- **Task directions**: Please replace "magnifier" with "magnifying glass" in the data, starting with the line with "Image resolution: width=571" and going on through the line with "tap(462, 200)", and give those lines again with nothing else changed.

Stored data:
---

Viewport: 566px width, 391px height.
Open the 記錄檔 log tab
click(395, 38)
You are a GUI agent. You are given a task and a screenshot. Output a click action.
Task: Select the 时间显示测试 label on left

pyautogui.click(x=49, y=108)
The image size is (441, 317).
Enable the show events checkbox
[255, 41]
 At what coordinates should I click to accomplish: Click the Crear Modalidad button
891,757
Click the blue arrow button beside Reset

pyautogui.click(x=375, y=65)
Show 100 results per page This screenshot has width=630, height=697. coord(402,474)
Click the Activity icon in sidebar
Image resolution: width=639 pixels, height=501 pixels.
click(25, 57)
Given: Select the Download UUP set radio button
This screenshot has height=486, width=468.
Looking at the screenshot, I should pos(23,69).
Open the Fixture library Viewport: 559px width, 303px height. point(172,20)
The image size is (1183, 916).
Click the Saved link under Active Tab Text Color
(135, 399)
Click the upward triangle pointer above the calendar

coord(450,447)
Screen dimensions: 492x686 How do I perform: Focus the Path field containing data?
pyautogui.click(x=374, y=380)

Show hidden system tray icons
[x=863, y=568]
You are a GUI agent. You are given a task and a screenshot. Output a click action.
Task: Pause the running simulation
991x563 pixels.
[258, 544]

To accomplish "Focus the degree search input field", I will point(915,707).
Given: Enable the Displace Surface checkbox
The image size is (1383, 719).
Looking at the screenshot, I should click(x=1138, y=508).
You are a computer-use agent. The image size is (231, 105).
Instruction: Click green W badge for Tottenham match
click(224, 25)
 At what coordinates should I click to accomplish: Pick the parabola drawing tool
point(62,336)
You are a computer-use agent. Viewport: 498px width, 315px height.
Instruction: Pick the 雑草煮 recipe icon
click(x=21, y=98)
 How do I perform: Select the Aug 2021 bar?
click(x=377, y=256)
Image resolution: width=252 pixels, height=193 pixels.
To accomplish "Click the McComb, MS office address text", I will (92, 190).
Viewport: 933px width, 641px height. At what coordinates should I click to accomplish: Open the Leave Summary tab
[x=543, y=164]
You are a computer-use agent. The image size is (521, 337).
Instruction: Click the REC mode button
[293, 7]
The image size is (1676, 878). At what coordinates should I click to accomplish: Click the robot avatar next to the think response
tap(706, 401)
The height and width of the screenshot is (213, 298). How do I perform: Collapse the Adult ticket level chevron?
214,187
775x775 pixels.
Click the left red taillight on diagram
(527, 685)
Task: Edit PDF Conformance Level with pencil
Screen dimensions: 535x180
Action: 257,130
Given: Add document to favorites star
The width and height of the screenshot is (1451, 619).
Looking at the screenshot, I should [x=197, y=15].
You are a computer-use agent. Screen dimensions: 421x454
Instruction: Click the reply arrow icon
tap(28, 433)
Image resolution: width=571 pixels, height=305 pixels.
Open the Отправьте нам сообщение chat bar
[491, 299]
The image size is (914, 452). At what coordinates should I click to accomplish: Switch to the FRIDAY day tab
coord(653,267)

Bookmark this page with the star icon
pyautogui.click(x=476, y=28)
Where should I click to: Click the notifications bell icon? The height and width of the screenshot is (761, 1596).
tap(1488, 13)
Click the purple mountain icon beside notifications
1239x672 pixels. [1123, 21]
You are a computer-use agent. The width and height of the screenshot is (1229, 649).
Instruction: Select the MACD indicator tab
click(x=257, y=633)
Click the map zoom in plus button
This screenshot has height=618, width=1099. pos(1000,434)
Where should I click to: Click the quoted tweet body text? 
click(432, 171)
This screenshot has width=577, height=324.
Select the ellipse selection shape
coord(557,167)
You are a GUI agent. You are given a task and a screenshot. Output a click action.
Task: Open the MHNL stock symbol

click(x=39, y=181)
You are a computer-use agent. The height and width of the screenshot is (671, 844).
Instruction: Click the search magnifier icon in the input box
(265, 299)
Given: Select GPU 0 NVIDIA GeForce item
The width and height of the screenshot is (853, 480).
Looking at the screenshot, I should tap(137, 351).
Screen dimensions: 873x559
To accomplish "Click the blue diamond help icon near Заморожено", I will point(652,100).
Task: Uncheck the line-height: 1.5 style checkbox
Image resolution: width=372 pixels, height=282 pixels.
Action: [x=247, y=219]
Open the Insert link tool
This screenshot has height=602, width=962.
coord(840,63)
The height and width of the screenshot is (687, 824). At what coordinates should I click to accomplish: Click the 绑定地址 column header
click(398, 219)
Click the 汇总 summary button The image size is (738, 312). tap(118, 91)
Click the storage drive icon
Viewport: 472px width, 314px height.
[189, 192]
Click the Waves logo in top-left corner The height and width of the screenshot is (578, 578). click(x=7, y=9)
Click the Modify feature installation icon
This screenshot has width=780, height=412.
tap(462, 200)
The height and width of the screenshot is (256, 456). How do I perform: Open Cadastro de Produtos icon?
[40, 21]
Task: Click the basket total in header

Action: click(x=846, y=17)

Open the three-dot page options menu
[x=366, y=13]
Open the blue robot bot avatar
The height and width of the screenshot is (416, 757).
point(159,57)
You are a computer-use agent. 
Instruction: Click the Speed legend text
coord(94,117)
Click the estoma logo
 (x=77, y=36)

---

- **Answer to this task**:
Image resolution: width=571 pixels, height=305 pixels.
Open the Отправьте нам сообщение chat bar
[491, 299]
The image size is (914, 452). At what coordinates should I click to accomplish: Switch to the FRIDAY day tab
coord(653,267)

Bookmark this page with the star icon
pyautogui.click(x=476, y=28)
Where should I click to: Click the notifications bell icon? The height and width of the screenshot is (761, 1596).
tap(1488, 13)
Click the purple mountain icon beside notifications
1239x672 pixels. [1123, 21]
You are a computer-use agent. The width and height of the screenshot is (1229, 649).
Instruction: Select the MACD indicator tab
click(x=257, y=633)
Click the map zoom in plus button
This screenshot has height=618, width=1099. pos(1000,434)
Where should I click to: Click the quoted tweet body text? 
click(432, 171)
This screenshot has width=577, height=324.
Select the ellipse selection shape
coord(557,167)
You are a GUI agent. You are given a task and a screenshot. Output a click action.
Task: Open the MHNL stock symbol

click(x=39, y=181)
You are a computer-use agent. The height and width of the screenshot is (671, 844).
Instruction: Click the search magnifying glass icon in the input box
(265, 299)
Given: Select GPU 0 NVIDIA GeForce item
The width and height of the screenshot is (853, 480).
Looking at the screenshot, I should tap(137, 351).
Screen dimensions: 873x559
To accomplish "Click the blue diamond help icon near Заморожено", I will point(652,100).
Task: Uncheck the line-height: 1.5 style checkbox
Image resolution: width=372 pixels, height=282 pixels.
Action: [x=247, y=219]
Open the Insert link tool
This screenshot has height=602, width=962.
coord(840,63)
The height and width of the screenshot is (687, 824). At what coordinates should I click to accomplish: Click the 绑定地址 column header
click(398, 219)
Click the 汇总 summary button The image size is (738, 312). tap(118, 91)
Click the storage drive icon
Viewport: 472px width, 314px height.
[189, 192]
Click the Waves logo in top-left corner The height and width of the screenshot is (578, 578). click(x=7, y=9)
Click the Modify feature installation icon
This screenshot has width=780, height=412.
tap(462, 200)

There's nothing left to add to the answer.